We are gong to write a simple program that reads from the terminal and writes the data it has read back out to the terminal. As we know from the previous post, reading and writing to the terminal is just a matter of reading and writing to two special files, stdin
and stdout
. These have file descriptors 0 and 1 respectively. We also need to set aside some space in memory to store the characters we read in from the terminal.
Let’s look at the code!
movq $1, %rax
movq $0, %rbx
int $0x80
.section .data
.section .bss
.lcomm buffer_data, 500
.section .text
.globl _start
_start:
movq $0, %rax
movq $0, %rdi
movq $buffer_data, %rsi
movq $500, %rdx
syscall
movq $1, %rax
movq $1, %rdi
syscall
movq $60, %rax
movq $0, %rdi
syscall
We have some new syntax here. The second line:
.section .bss
indicates to the assembler that this is the section in which we will define buffers. A buffer is a chunk of contiguous memory that we use to perform input and output operation. The next line:
.lcomm buffer_data, 500
declares a buffer named buffer_data that is 500 byes long. Now we read from the terminal with a usual file I/O kernel interrupt. We set rax
to 0 to indicate we are reading form this file and we set rdi
to 0 as that is the file descriptor of stdin
. We set rsi
to the address of our buffer with
movq $buffer_data, %rsi
and we set rdx
to 500 to tell the kernel we would like to read 500 bytes. Then we invoke the system call to transfer control to the kernel.

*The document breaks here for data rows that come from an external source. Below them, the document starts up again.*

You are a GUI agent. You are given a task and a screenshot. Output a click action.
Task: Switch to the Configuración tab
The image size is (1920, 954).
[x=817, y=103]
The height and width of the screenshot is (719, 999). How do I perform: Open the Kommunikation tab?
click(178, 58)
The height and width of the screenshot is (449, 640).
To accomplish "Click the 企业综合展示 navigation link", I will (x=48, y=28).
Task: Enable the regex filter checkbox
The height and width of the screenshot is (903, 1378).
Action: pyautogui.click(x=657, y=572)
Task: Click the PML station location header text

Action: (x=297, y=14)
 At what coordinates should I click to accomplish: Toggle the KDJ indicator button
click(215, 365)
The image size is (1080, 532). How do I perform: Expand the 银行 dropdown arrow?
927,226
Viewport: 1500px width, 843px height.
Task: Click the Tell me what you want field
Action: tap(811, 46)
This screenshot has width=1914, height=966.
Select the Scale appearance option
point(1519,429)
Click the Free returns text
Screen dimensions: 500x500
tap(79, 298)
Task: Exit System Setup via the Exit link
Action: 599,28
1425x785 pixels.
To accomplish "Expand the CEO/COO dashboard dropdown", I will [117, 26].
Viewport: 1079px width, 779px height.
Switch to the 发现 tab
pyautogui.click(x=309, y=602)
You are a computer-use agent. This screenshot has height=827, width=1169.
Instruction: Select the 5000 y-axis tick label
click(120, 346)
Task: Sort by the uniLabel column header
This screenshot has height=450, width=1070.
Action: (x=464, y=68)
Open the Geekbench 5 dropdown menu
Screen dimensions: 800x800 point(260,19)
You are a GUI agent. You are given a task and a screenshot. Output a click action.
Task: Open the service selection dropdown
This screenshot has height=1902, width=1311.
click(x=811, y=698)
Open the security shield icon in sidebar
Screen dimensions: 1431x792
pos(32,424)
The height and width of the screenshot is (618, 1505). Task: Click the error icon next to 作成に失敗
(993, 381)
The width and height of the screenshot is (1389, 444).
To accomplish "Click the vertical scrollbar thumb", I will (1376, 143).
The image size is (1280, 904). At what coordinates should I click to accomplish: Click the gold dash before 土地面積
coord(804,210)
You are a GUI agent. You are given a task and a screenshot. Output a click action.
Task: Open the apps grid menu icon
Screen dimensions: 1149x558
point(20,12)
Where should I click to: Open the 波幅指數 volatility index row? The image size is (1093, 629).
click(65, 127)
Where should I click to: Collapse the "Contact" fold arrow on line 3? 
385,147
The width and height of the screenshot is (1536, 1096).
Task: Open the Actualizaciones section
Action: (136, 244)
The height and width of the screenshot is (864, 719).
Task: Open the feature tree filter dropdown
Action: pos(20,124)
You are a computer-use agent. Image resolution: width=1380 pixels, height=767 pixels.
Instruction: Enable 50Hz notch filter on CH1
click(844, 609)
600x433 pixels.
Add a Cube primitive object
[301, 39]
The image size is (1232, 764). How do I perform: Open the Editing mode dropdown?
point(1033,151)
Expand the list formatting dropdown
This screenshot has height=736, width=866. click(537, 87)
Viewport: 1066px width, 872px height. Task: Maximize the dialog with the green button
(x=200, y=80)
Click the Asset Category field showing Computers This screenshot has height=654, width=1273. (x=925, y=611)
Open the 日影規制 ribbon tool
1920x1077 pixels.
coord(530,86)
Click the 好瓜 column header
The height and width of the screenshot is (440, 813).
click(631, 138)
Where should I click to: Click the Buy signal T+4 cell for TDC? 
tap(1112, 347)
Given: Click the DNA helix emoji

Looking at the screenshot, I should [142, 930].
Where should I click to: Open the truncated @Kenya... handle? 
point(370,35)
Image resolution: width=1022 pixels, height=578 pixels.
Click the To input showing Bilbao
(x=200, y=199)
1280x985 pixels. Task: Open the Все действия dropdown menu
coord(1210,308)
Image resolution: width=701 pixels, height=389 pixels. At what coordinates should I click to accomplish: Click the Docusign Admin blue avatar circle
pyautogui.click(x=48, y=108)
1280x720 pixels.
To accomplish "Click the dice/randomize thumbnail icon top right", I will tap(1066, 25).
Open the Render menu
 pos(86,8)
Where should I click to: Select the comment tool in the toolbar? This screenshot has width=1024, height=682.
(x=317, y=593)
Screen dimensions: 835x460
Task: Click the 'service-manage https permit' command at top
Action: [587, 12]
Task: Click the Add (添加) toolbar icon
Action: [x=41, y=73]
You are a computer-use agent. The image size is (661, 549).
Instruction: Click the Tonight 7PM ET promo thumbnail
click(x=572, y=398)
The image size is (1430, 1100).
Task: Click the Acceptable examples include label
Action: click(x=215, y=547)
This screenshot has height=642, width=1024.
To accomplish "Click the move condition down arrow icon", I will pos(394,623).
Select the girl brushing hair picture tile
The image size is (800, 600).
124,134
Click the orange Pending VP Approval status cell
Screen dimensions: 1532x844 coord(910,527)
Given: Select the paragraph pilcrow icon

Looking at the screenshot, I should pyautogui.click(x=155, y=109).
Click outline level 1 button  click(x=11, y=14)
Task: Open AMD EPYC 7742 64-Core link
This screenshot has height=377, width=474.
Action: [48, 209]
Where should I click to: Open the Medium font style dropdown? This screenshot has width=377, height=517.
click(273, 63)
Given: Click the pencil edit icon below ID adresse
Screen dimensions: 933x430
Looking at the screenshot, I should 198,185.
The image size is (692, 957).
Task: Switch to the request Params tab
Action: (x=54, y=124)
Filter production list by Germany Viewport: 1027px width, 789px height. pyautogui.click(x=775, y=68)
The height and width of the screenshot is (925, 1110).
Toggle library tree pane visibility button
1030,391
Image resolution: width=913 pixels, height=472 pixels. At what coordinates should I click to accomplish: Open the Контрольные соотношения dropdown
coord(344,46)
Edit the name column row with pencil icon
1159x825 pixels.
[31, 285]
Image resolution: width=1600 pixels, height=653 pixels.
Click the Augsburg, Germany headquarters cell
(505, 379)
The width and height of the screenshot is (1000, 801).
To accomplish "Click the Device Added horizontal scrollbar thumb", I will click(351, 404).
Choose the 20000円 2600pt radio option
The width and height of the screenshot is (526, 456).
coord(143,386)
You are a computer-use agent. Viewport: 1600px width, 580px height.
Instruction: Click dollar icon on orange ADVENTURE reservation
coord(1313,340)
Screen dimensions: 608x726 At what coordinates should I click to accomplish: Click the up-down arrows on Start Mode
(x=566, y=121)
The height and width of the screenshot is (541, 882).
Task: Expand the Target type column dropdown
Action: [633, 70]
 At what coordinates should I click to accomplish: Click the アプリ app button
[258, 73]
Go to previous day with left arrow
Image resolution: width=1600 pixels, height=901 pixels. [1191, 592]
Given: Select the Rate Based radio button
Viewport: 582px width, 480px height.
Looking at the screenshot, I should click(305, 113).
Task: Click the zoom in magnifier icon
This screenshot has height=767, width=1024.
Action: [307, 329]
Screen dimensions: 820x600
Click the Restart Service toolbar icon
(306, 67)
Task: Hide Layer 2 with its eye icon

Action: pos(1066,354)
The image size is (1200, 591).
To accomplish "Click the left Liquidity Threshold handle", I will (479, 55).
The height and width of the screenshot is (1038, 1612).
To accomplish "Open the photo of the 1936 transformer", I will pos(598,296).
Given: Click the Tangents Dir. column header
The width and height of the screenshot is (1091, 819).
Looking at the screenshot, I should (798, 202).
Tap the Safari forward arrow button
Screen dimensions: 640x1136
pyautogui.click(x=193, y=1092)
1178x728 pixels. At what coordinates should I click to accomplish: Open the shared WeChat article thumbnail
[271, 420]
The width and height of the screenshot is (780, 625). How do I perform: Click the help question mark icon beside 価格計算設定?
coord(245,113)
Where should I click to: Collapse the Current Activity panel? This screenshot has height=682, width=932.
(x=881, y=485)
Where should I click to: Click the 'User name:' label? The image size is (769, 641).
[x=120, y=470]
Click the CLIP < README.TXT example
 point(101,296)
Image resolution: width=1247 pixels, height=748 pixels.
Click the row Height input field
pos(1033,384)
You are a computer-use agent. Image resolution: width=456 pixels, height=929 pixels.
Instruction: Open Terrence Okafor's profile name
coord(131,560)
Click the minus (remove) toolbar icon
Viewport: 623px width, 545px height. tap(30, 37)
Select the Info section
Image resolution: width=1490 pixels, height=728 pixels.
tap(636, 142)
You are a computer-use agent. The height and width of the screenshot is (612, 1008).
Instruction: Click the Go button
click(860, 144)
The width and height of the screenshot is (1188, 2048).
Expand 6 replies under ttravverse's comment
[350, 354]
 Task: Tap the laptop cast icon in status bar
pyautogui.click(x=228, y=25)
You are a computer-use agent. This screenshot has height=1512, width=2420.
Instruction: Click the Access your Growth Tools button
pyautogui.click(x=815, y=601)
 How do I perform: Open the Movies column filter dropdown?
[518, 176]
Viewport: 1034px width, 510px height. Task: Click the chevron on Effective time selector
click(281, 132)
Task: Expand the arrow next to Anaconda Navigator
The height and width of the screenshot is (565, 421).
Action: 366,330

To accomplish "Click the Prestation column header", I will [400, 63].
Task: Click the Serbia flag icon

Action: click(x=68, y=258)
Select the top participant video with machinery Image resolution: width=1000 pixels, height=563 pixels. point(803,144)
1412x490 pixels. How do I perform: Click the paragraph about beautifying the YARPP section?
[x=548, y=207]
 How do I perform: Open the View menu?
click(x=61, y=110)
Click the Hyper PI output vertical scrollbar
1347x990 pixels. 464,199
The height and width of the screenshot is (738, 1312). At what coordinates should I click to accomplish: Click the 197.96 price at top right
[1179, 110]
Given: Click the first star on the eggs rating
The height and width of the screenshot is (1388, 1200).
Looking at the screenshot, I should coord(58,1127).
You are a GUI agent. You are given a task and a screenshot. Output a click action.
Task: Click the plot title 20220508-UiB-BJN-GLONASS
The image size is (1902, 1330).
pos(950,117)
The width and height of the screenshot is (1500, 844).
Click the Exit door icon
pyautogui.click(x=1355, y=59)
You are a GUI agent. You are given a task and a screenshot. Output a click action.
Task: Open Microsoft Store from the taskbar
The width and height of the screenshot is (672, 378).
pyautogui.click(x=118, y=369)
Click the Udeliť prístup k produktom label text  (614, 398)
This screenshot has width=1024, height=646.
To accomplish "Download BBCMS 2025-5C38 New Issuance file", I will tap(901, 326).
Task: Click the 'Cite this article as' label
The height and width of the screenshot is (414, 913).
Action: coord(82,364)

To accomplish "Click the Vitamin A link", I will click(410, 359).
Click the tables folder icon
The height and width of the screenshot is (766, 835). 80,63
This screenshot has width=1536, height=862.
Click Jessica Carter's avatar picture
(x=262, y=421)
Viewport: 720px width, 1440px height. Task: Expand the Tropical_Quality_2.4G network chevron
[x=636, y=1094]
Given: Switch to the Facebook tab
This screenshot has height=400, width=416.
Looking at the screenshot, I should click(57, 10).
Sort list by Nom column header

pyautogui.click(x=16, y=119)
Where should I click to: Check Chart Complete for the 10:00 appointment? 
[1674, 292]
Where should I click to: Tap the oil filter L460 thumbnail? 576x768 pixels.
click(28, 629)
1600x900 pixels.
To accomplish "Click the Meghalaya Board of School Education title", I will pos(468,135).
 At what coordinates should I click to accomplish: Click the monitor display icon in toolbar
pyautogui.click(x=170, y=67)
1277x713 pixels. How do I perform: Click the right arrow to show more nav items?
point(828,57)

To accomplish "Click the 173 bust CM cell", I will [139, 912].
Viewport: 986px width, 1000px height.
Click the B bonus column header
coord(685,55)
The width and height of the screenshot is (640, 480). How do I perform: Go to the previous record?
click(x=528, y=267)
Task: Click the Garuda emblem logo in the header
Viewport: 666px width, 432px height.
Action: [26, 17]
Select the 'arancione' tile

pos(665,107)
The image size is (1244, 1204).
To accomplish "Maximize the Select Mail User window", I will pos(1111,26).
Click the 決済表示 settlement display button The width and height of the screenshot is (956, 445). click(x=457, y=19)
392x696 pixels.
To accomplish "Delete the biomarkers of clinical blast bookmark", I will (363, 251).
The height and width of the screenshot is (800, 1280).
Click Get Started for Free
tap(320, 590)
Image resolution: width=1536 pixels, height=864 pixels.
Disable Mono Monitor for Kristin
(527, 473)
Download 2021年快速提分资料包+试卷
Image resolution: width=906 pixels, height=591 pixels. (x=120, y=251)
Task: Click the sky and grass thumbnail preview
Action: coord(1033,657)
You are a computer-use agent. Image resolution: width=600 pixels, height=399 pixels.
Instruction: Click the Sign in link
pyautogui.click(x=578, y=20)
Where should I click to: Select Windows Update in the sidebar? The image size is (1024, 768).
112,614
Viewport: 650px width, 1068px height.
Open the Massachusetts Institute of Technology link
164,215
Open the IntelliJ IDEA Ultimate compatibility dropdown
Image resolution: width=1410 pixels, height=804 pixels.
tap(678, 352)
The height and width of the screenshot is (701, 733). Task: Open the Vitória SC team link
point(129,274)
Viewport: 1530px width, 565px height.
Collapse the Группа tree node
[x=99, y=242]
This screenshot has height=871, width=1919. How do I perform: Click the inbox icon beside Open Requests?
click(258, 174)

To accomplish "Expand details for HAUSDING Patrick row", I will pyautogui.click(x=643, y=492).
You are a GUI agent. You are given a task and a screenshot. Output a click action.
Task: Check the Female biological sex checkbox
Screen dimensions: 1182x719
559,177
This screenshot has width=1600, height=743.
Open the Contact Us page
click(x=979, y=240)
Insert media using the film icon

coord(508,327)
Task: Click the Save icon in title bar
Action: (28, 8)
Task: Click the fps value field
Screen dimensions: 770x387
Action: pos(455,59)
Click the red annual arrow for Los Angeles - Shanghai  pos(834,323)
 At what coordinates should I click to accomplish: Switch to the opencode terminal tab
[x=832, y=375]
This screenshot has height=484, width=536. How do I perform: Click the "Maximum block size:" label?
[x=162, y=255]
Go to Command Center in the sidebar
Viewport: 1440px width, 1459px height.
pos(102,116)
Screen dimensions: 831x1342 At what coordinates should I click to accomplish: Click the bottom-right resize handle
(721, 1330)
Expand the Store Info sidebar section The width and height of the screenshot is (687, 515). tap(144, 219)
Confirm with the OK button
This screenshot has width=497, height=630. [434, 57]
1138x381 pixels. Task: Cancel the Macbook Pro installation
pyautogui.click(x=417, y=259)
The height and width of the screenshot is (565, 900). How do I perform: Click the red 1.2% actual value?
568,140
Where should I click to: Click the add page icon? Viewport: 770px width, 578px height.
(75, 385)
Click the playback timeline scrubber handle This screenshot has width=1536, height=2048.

The next three lines set up the system call to write the contents of the buffer to the terminal. The registers rsi
and rdx
will not have been altered by the kernel, so they still contain the address of the buffer and the number of bytes, 500. We set rax
to 1 to indicate that we want to write and rdi
to 1 to tell the kernel that it is stdout
that we want to write to.
The final three lines are the usual exit with 0. Now if you write this code in a file named echo_input.s and run
as echo_input.s -o echo_input.o
ld echo_input.o -o echo_input
you will have a new binary file named echo input. If you execute this binary, it will wait for you to enter some input and hit the return key. When you do this, it will print what you wrote out again and exit with exit code 0.
Now, in our code, we specified that our buffer is 500 bytes long, and that we should read and write 500 bytes. The read and write operations will handle data smaller than 500 bytes perfectly well. However if you try to pass in a string larger than this, only the first 500 characters will be passed to our echo utility, the shell will try, and probably fail, to execute whatever comes after that.